RIO - No depoimento de quase duas horas, ao juiz José Carlos de França Carvalho Neto, da Vara do Júri e Execuções Criminais de Santo André - no Fórum de Santo André, no ABC, paulista - a estudante Nayara Silva de 15 anos, confirmou que Lindemberg Alves, 22, insistia para que Eloá Pimentel reatasse o namoro e revelou que que voltou ao apartamento onde foi mantida refém junto com a amiga após ter sido libertada, porque viu Eloá sob ameaça de uma arma. Nayara foi a primeira das 23 testemunhas que prestarão depoimentos ainda hoje, no processo que apura o assassinato de Eloá Pimentel, 15, em outubro do ano passado.

A jovem contou ainda, que dormiu na casa da avó e, no dia seguinte, policiais militares estiveram no local e pediram para que ela entrasse em contato por telefone com Lindemberg e que o rapaz mandou que ela subisse até o apartamento da família de Eloá. O fato de ver a amiga sob a mira de um revólver foi decisivo para que Nayara entrasse novamento no apartamento, segundo revelou ao juiz.

O depoimento de Nayara não foi diante de Lindemberg. Ela teve o pedido atendido para que ele fosse retirado da sala.

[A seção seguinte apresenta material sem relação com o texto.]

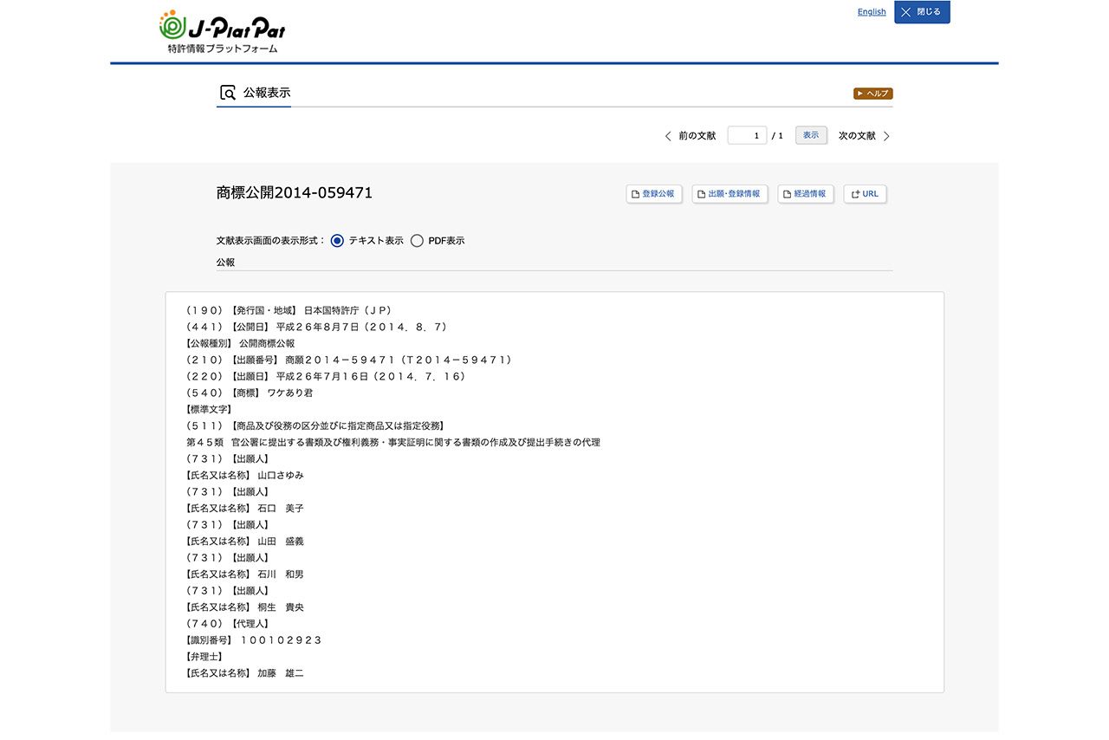Open the ヘルプ menu item
The height and width of the screenshot is (740, 1109).
tap(872, 93)
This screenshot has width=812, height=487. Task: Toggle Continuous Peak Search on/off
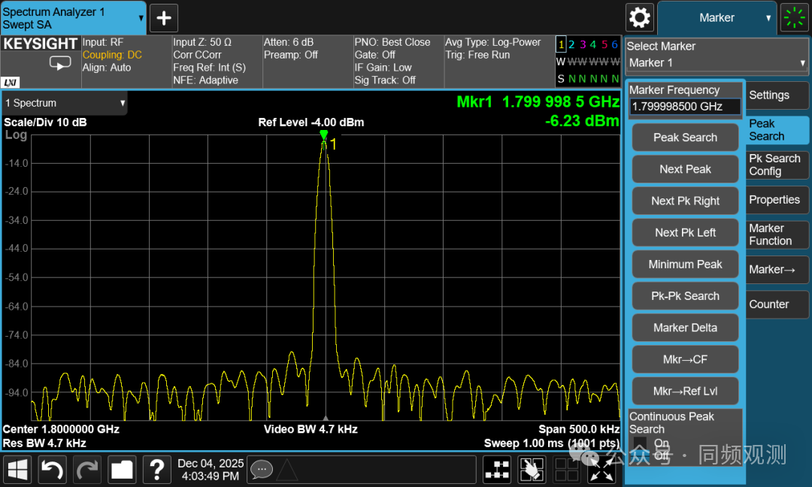point(640,449)
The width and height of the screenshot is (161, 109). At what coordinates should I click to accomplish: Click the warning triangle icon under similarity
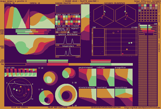pos(68,32)
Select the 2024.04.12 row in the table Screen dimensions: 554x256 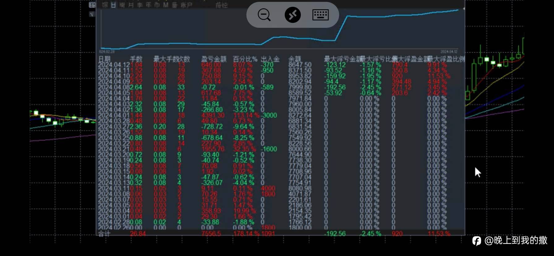[281, 65]
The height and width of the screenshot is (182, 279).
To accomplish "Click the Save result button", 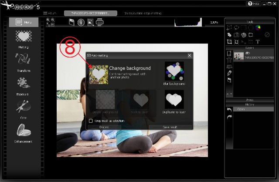I will 170,127.
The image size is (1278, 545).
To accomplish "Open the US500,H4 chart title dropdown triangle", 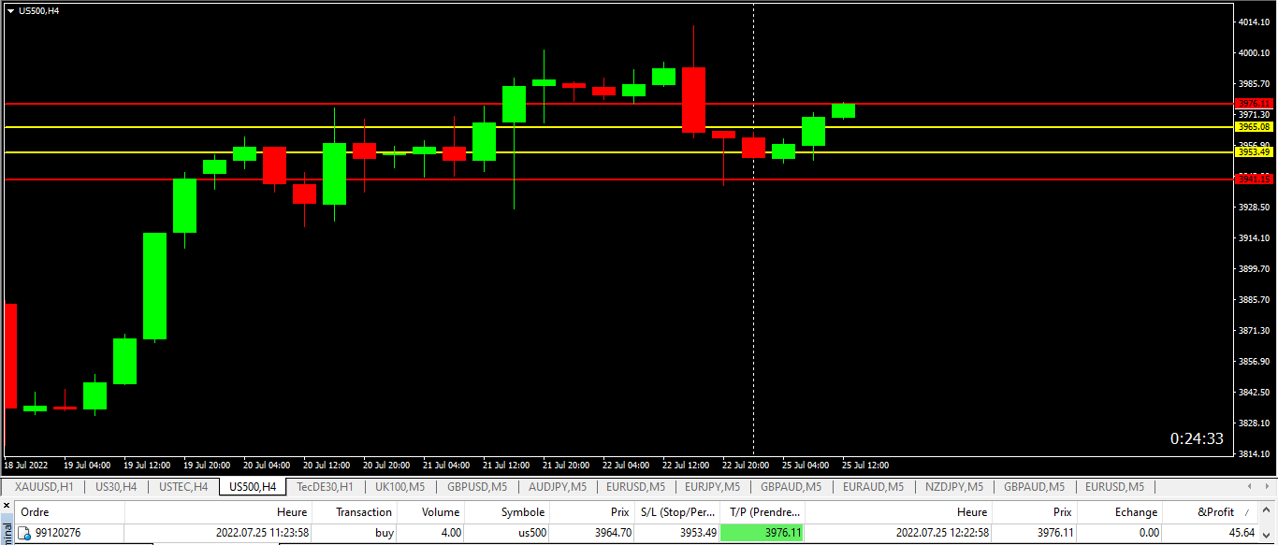I will click(x=10, y=10).
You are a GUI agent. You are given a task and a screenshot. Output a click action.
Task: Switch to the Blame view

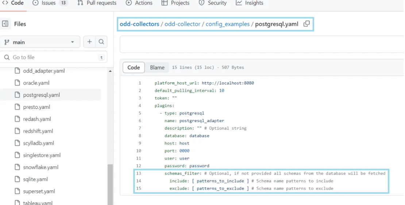[x=157, y=67]
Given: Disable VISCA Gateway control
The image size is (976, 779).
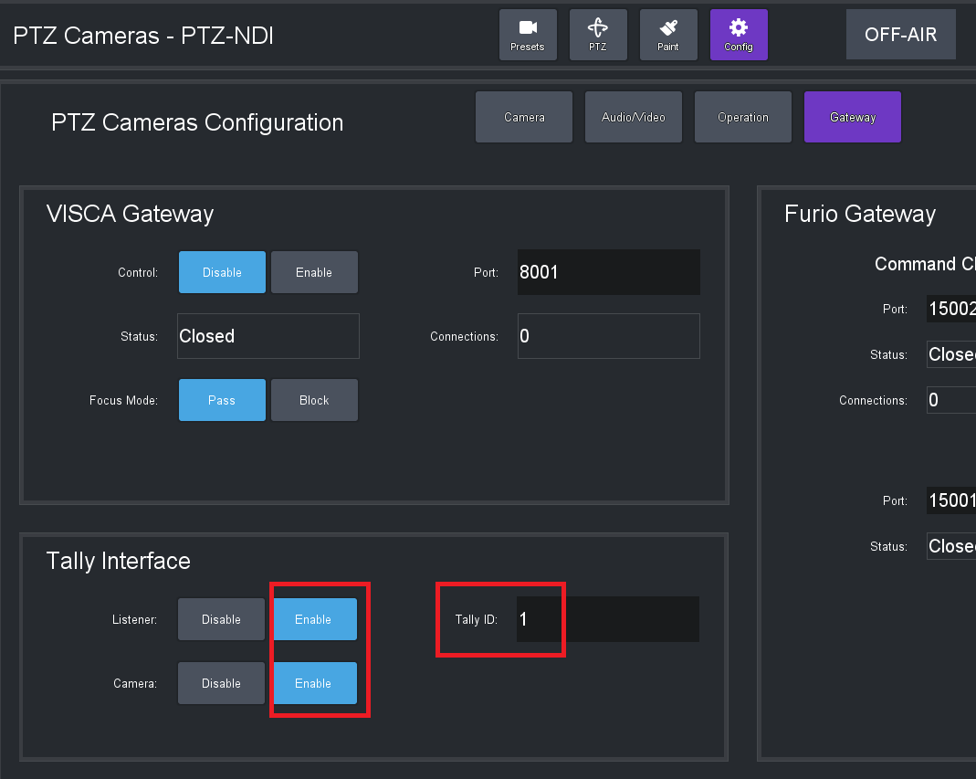Looking at the screenshot, I should pyautogui.click(x=222, y=272).
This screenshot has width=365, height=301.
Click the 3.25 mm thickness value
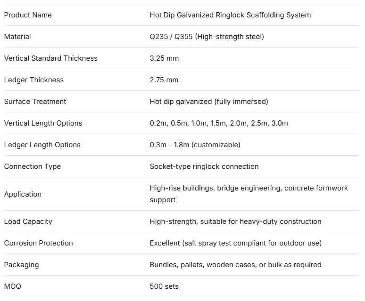pyautogui.click(x=164, y=58)
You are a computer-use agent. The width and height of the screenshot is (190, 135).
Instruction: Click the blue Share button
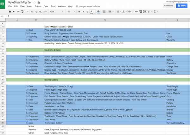tap(181, 5)
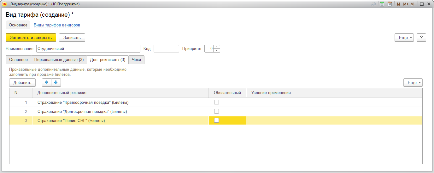Viewport: 434px width, 173px height.
Task: Click the M memory button
Action: coord(398,4)
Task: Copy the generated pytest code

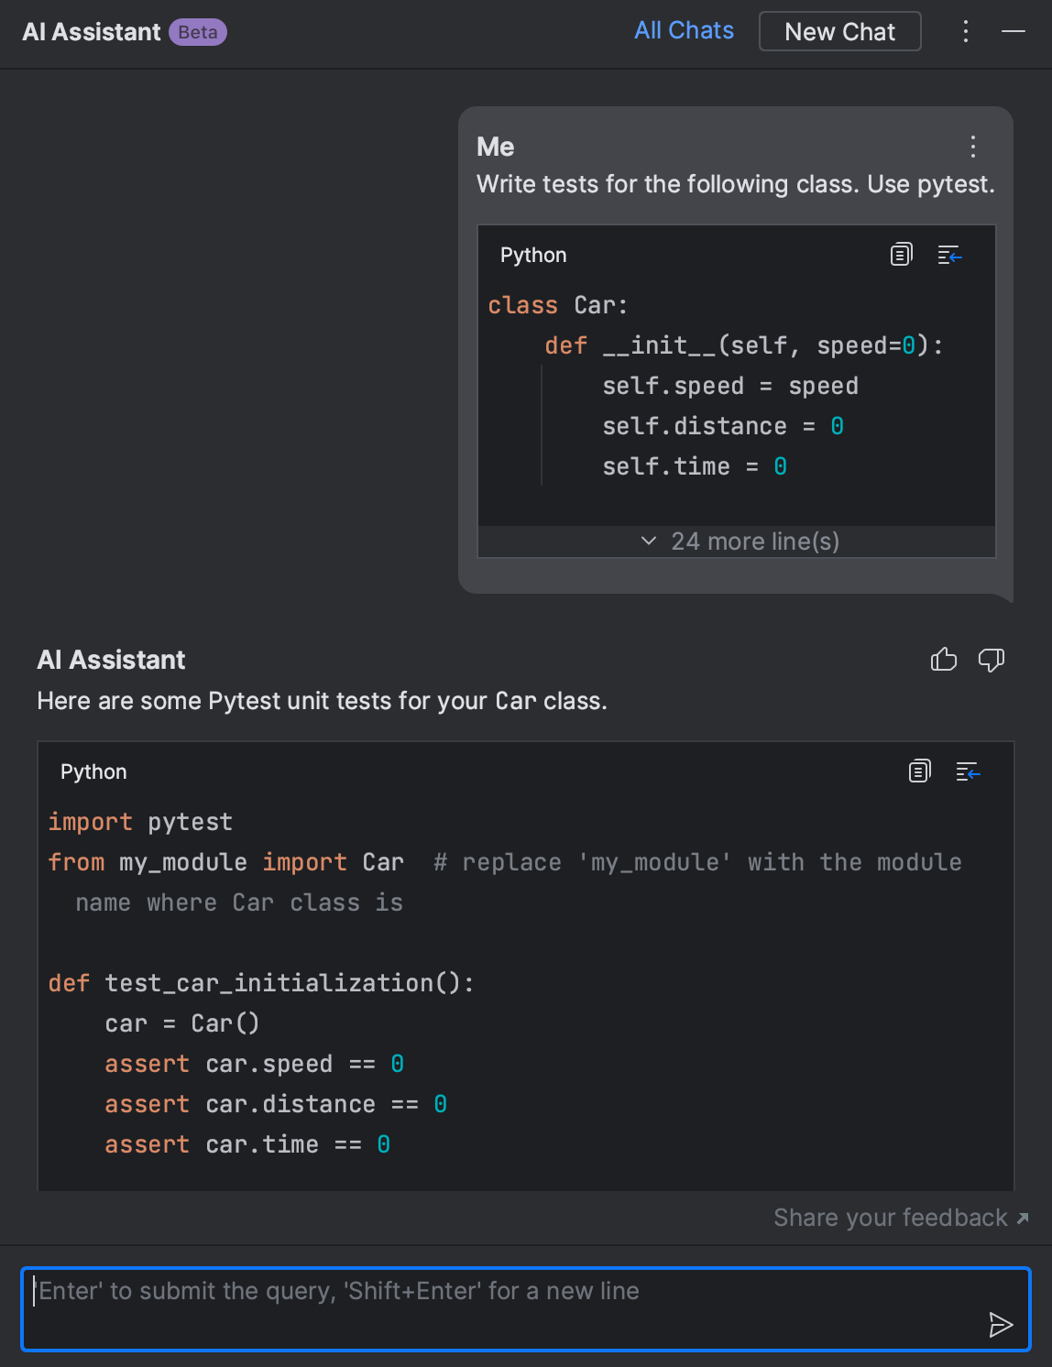Action: [919, 771]
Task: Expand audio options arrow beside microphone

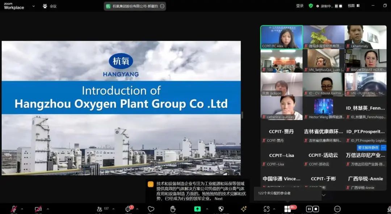Action: pos(22,209)
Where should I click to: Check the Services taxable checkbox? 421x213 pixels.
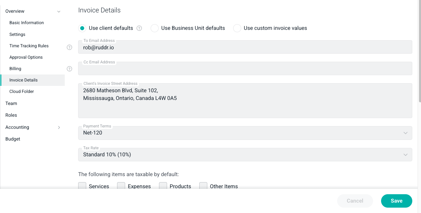pos(82,186)
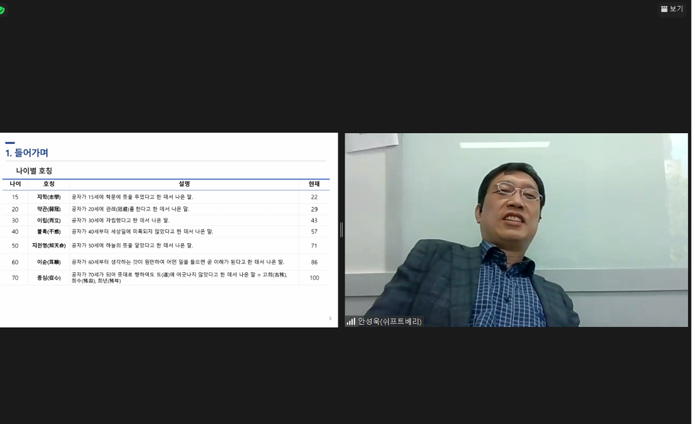Click the 호칭 column header
Image resolution: width=695 pixels, height=424 pixels.
pos(49,184)
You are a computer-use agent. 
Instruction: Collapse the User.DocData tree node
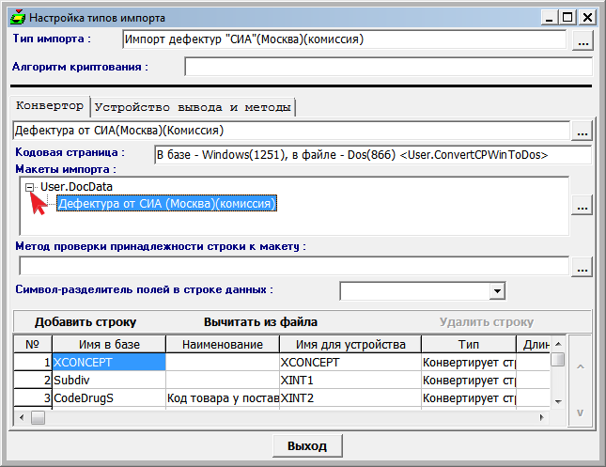pyautogui.click(x=31, y=188)

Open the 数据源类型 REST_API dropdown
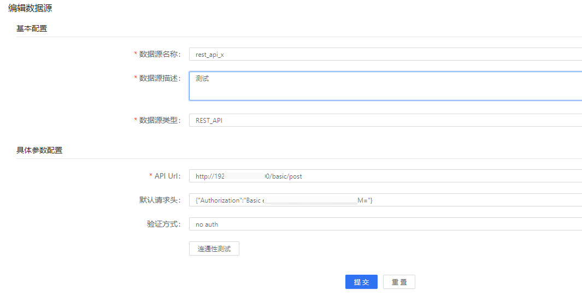(383, 121)
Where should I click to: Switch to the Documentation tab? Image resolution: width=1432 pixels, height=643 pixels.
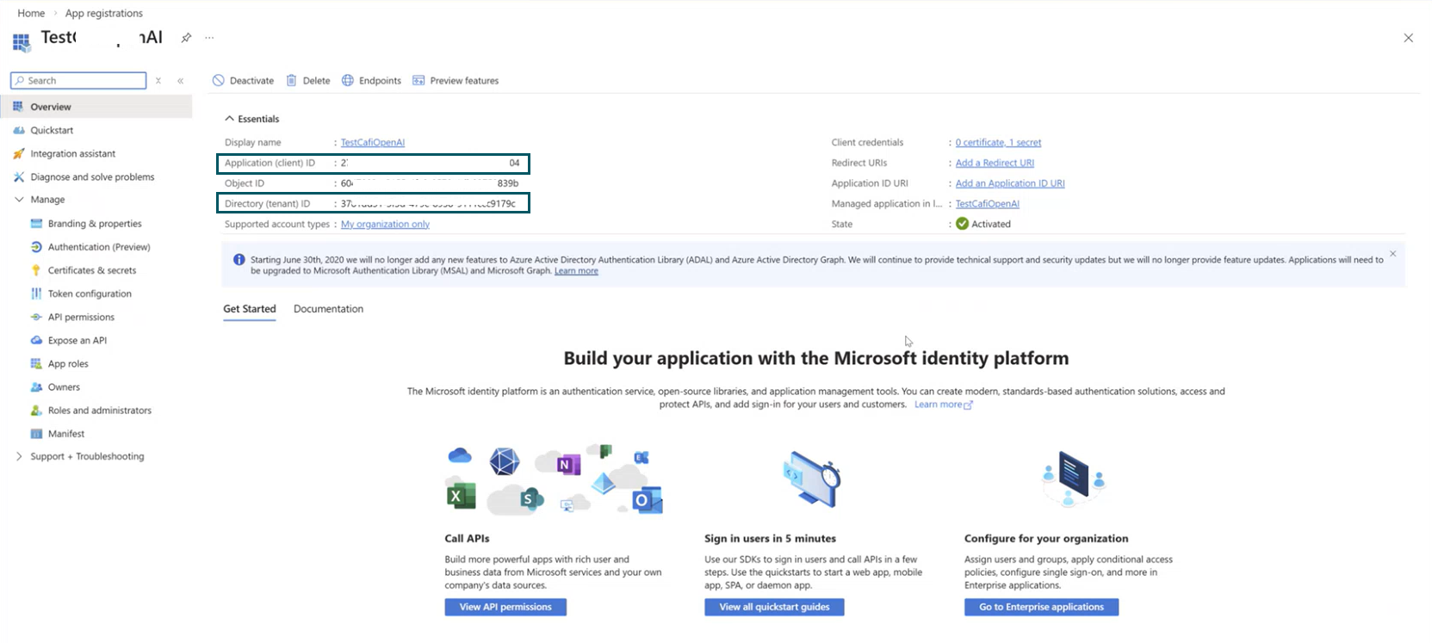(x=328, y=309)
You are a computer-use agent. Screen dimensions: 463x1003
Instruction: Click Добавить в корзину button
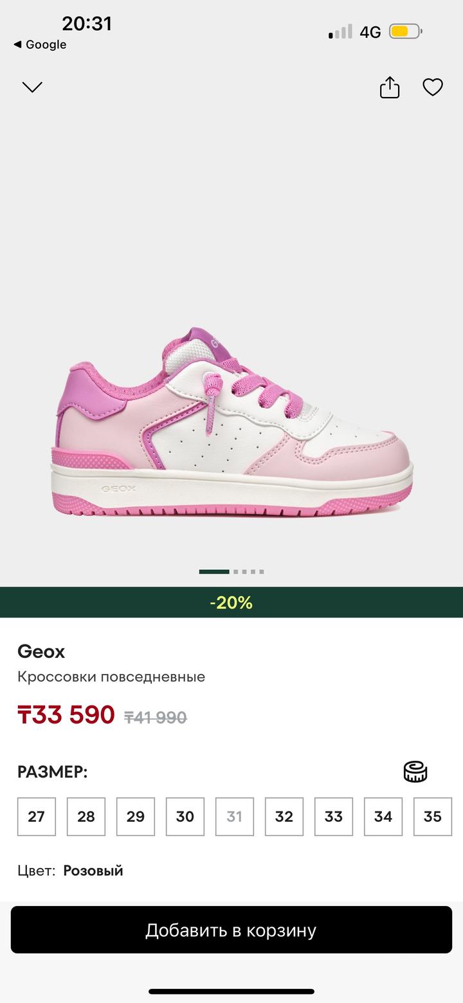232,930
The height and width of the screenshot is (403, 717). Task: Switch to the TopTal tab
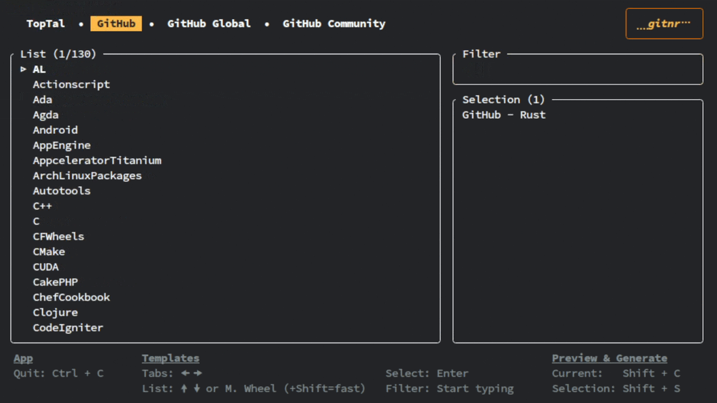coord(45,23)
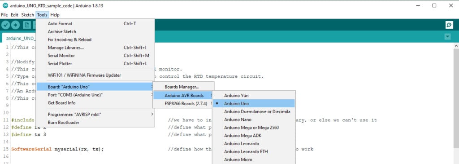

Lindemberg também será ouvido pela Justiça, após as testemunhas. O promotor do caso, Antonio Nobre Folgado, afirmou que "é praticamente impossível" que ele não vá a júri popular.Caso as testunhas não sejam todas ouvidas hoje, os depoimentos poderão se estender amanhã. Depois que todas forem ouvidas e o réu interrogado,haverá os debates entre promotor e defesa. Os outros dois adolescentes que foram mantidos reféns no primeiro dia de sequestro e um policial militar e uma testemunha de acusação o irmão de Eloá, que estava com Lindemberg antes do crime, serão ouvidos a qualquer momento.

Lindemberg responde por homicídio duplamente qualificado (motivo torpe e recurso que dificultou a defesa da vítima), tentativa de homicídio duplamente qualificado (motivo torpe e recurso que dificultou a defesa da vítima) com relação a Nayara, e tentativa de homicídio qualificado (para assegurar a execução de crimes) em relação ao sargento da Polícia Militar contra quem Lindemberg atirou.

Ele foi denunciado pelo Ministério Público cinco vezes por cárcere privado qualificado em relação a Nayara (duas vezes), a Eloá e aos outros dois adolescentes mantidos reféns no primeiro dos cinco dias do seqüestro. Ele também foi denunciado quatro vezes por disparo de arma de fogo.